From fostering the passion for motor cars to creating award-winning, beautifully designed fragrances, the journey of quintessentially British Dunhill London has never been dull for a moment. Here’s the story…
At the dawn of the age of motoring, Alfred Dunhill’s creative spark and resolute spirit led him from apprentice at his father Henry’s leather, tarpaulin and equine goods store, to owning a business that now spans the world. In 1893, the visionary Alfred moved this family harness-making business towards motor accessories and clothing. In 1896 the Public Highways Act was passed in parliament, fuelling this new craze for motoring (despite the fact that there were only 20 cars on the road at the time!). Alfred grasped the opportunity to grow the business, inventing the term ‘Motorities’, using a slogan that promised ‘Everything But https://perfumesociety.org/wp-admin/edit.php?post_type=productThe Motor’, selling clothing, goggles and all the necessary equipment these fast-living go-getters might require.
Always ahead of the game, Alfred invented the dashboard clock, launched in 1903. With a nose to something more fragrant, he then unveiled the ‘Windproof Pipe’ in 1904 (allowing drivers to enjoy their smoke on-the-go). Pursuing this interest in tobacco-related paraphernalia, in 1907 Alfred opened his second business in Duke Street – which eventually expanded into the Jermyn Street boutique Dunhill still occupy today. (There is also now a splendid flagship on Mayfair’s Davies Street, in a Georgian townhouse, pictured right.) The first Dunhill wrist watches and pens joined the collection 1926.
Countless fascinating tales are woven into Dunhill’s history. Having gone on to open outpost in Paris, selling luxury goods for the city’s refined gentleman, customers included a Mr. Pablo Picasso, who purchased a Dunhill cigarette lighter that he etched with a portrait of his lover, Dora Mar, before giving it to her as a present. When the London Dunhill store was destroyed by a Luftwaffe bomb, Alfred Henry Dunhill Jr. (son of Alfred) was not be defeated. With that ‘make do and mend’ attitude adopted by so many during the war, within 24 hours he simply set up a table right in front of the ruined building and began to sell pipes again.
Elegance and style became the watchwords of Dunhill, who in 1976 expanded their clothing line to offer blazers and tuxedos, ties and more.
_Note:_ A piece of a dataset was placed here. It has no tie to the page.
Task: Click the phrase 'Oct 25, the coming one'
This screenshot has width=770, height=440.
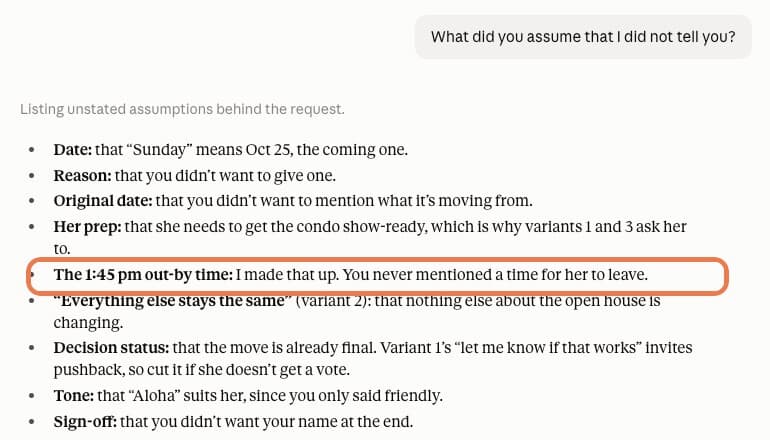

Their signature, always: exquisite design and a fanaticism for quality and craftsmanship. This certainly extends to the creation of Dunhill’s fragrance wardrobe. Amazingly, the brand’s first fragrance actually dates back to 1934: Dunhill For Men. Since then they’ve gone on to expand what is ‘technically’ a male fragrance portfolio – but our experience is that women often find the fragrances eminently borrowable.
2015 marked the unveiling of – literally – a new Dunhill icon, and a new landmark in its fragrant story. From the masterful Carlos Benaïm, Dunhill Icon is a sleek and racy number, the Italian bergamot and neroli absolute fused with a pulse of black pepper, cardamom and Provence lavender, encased in a pleasingly textured and weighty bottle, left, whose engine-turned finish doffs the cap (and goggles) to their peerless motoring heritage. Indeed, in 2018, Dunhill Icon Racing – a natty blend of citrus with a swoon-worthy heart of orange blossom and vetiver rich dry down – won a coveted Fragrance Foundation Award for Best New Male Design & Packaging, the luxe flacon suitably arrayed in racing green this time.
Since then, Icon’s been joined by the equally suave Dunhill London Century – a totally sharable, ultra-suave sandalwood and cardamom with whispers of neroli and incense-like olibanum in the base.
Archetypically British with an edge of derring-do, the name of Dunhill remains synonymous with a style that never dates.